Dysregulated expression of lipid storage and membrane dynamics factors in Tia1 knockout mouse nervous tissue
Melanie Vanessa Heck
- During cell stress, the transcription and translation of immediate early genes are prioritized, while most other messenger RNAs (mRNAs) are stored away in stress granules or degraded in processing bodies (P-bodies). TIA-1 is an mRNA-binding protein that needs to translocate from the nucleus to seed the formation of stress granules in the cytoplasm. Because other stress granule components such as TDP-43, FUS, ATXN2, SMN, MAPT, HNRNPA2B1, and HNRNPA1 are crucial for the motor neuron diseases amyotrophic lateral sclerosis (ALS)/spinal muscular atrophy (SMA) and for the frontotemporal dementia (FTD), here we studied mouse nervous tissue to identify mRNAs with selective dependence on Tia1 deletion.
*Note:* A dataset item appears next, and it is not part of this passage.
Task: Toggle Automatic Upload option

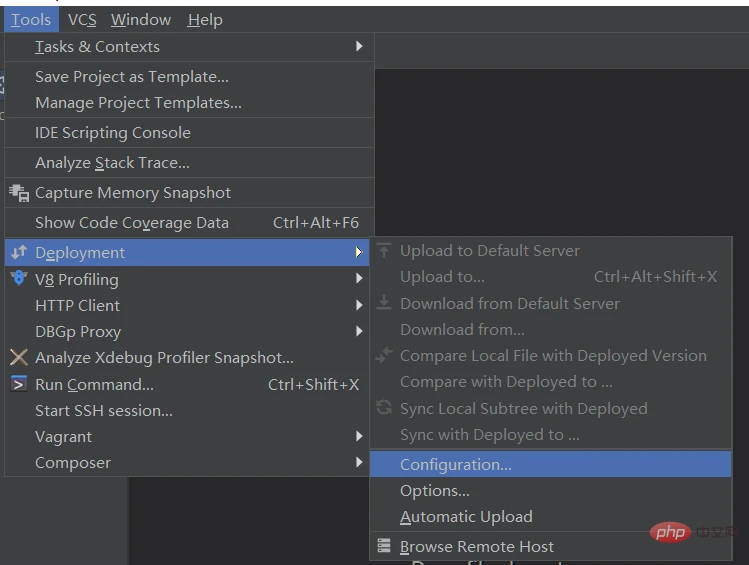Action: (466, 517)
Transcriptome profiling with oligonucleotide microarrays in comparison of spinal cord and cerebellum, together with independent validation in quantitative reverse transcriptase PCR and immunoblots demonstrated several strong and consistent dysregulations. In agreement with previously reported TIA1 knock down effects, cell cycle and apoptosis regulators were affected markedly with expression changes up to +2-fold, exhibiting increased levels for Cdkn1a, Ccnf, and Tprkb vs. decreased levels for Bid and Inca1 transcripts. Novel and surprisingly strong expression alterations were detected for fat storage and membrane trafficking factors, with prominent +3-fold upregulations of Plin4, Wdfy1, Tbc1d24, and Pnpla2 vs. a −2.4-fold downregulation of Cntn4 transcript, encoding an axonal membrane adhesion factor with established haploinsufficiency. In comparison, subtle effects on the RNA processing machinery included up to 1.2-fold upregulations of Dcp1b and Tial1. The effect on lipid dynamics factors is noteworthy, since also the gene deletion of Tardbp (encoding TDP-43) and Atxn2 led to fat metabolism phenotypes in mouse. In conclusion, genetic ablation of the stress granule nucleator TIA-1 has a novel major effect on mRNAs encoding lipid homeostasis factors in the brain, similar to the fasting effect.